All of the pitching luxuries the Detroit Tigers seemed to have four weeks ago have systematically evaporated and been replaced by the first stages of panic.
When the Tigers maneuvered a trade for David Price at the non-waiver deadline, they were quickly anointed American League Central champions, champions of the league by some and champions of everything by a few others. The expectations for a team with the game’s most prolific hitter and three former Cy Young Award winners in its rotation were too high to measure.
Then, they came crashing down as the calendar did away with August and the Kansas City Royals did away with Detroit’s lead in the AL Central division.
Now, the Tigers are happy to get anything in the realm of positive as they chase the once-buried Royals and a wild-card berth. Justin Verlander’s start Friday night against the Chicago White Sox qualifies as positive, and if the Tigers are going to live up to any expectations created for the coming October, they will surely need more of this from their former-ace-turned-middle-man.

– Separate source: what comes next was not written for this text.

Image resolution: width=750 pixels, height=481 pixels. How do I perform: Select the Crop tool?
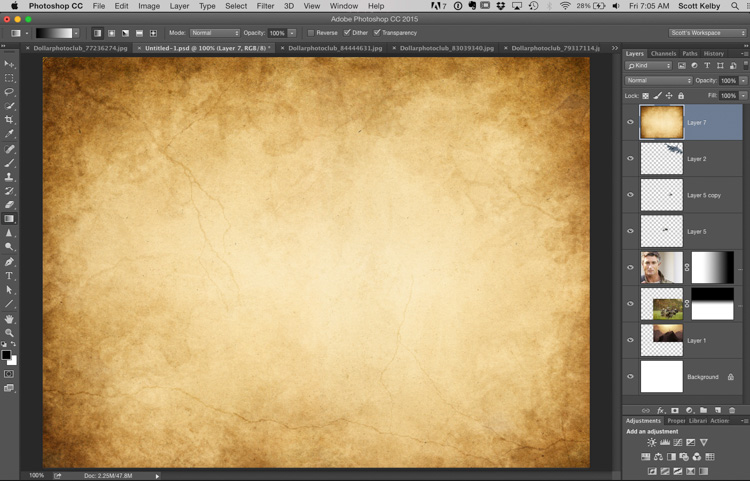coord(10,119)
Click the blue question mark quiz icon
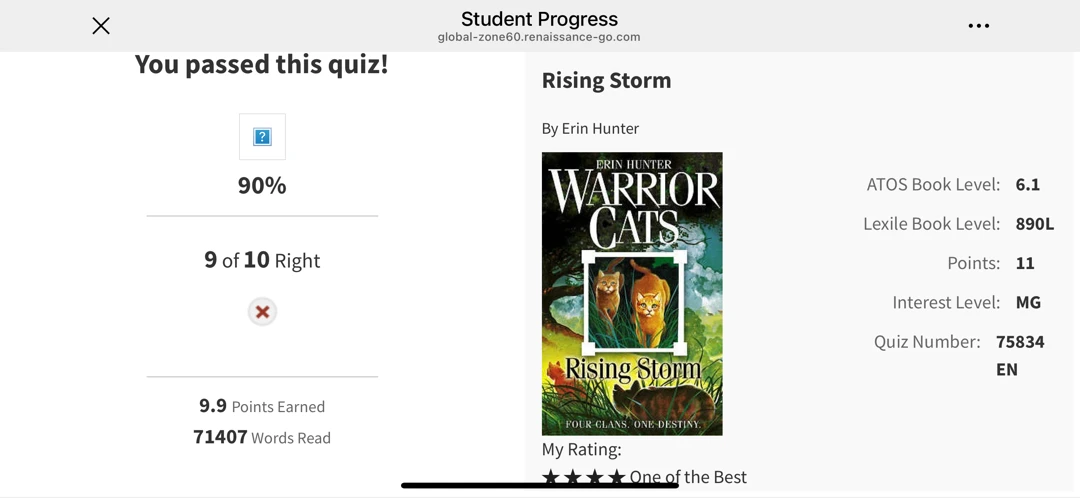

Verlander turned in seven innings and struck out eight, and despite giving up nine hits, he surprisingly allowed only a single run Friday night. It was a flashback to the Verlander of 2012—the 2011 Verlander was on another planet and probably would have made the entire White Sox lineup disappear with some sort of ray gun.
justin is verlandering tonight. #tigers.
— gregg krupa (@greggkrupa) August 30, 2014
The Tigers are desperate for those kinds of outings from any starting pitcher right now.
With Anibal Sanchez hitting the disabled list on Aug. 9 and probably out for the season with a pectoral muscle strain, Verlander missing a start a week later because of shoulder inflammation and David Price alternating between front-line starter and mediocre/terrible, the Tigers are in need of someone to step up and provide life to the rotation.
Rick Porcello has provided a boost with a 2.11 ERA over his last seven games—one of those was an extra-inning relief appearance—but the Tigers clearly need more, or else they wouldn’t be staring up at the Royals.
Add that to the fact that the Tigers offense went into a slump earlier this month and Miguel Cabrera has one home run and nine RBI since July 26 and the pitching becomes even more important.
And because the bullpen is a serious source of worry—its 4.41 ERA this season is the third-worst in the league, per FanGraphs—it will have to be the starting pitcher, once seen as the best in baseball, to carry this team into October.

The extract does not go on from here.